##### Input records

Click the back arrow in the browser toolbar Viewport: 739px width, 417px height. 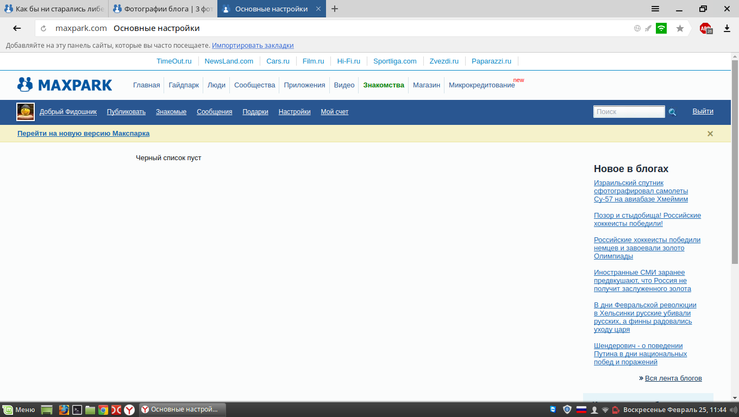17,28
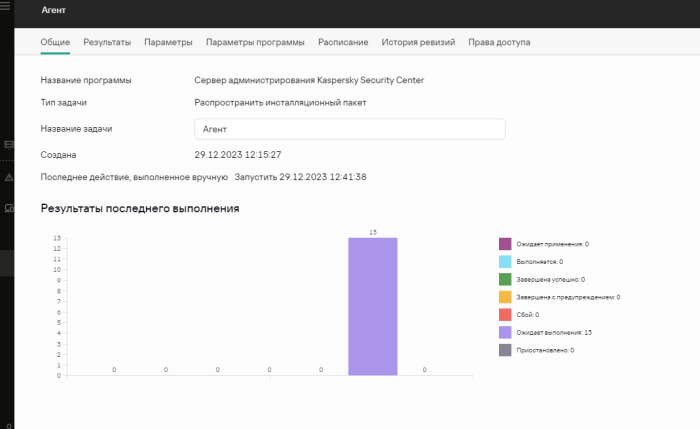Open the warning triangle sidebar icon
Viewport: 700px width, 429px height.
(9, 177)

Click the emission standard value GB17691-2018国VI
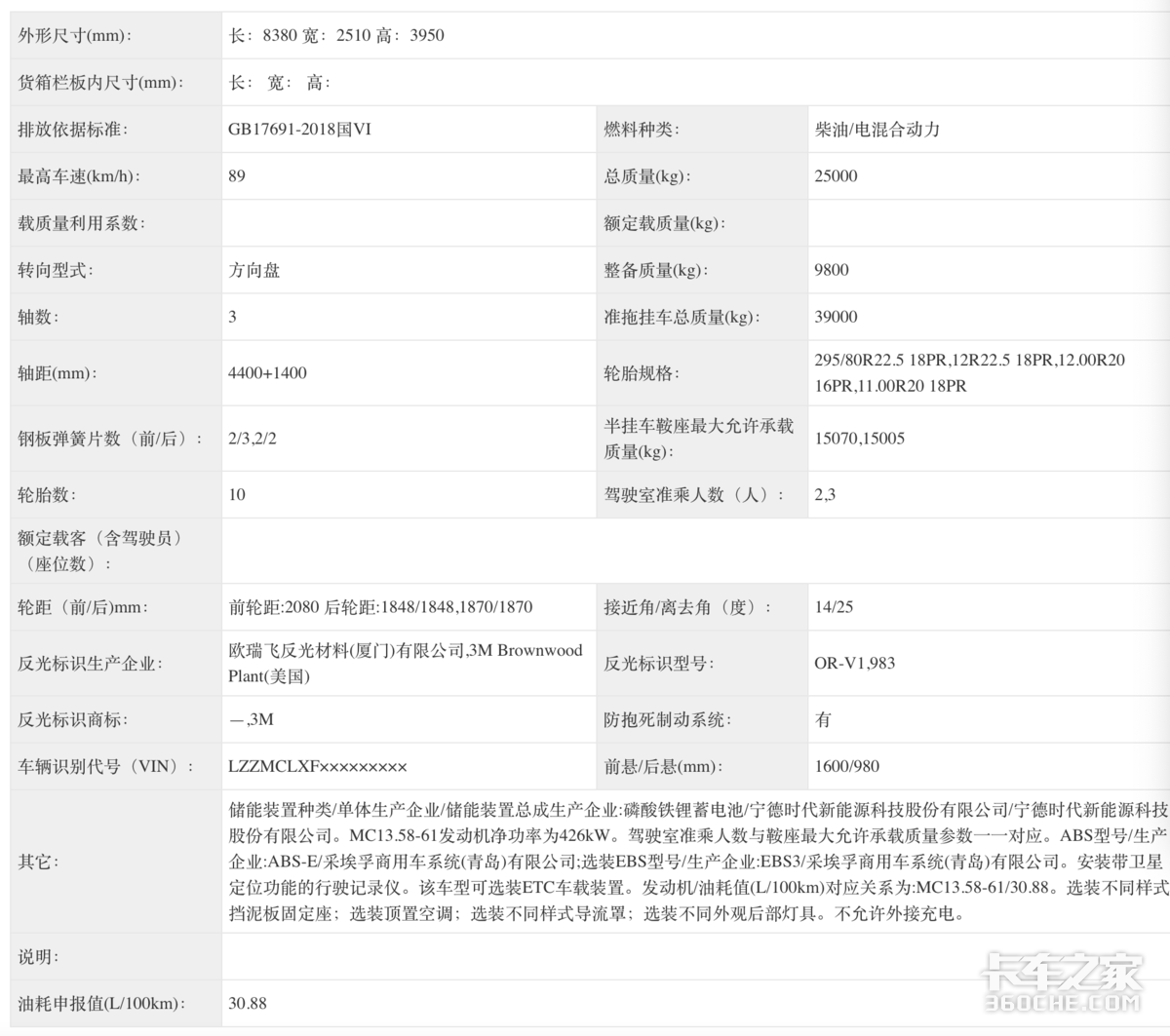tap(299, 130)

##########

Assigned task:
Return verbatim every line from the one holding "Click the emission" to the end of the records above. Do not copy the pictures.

Answer box:
Click the emission standard value GB17691-2018国VI
tap(299, 130)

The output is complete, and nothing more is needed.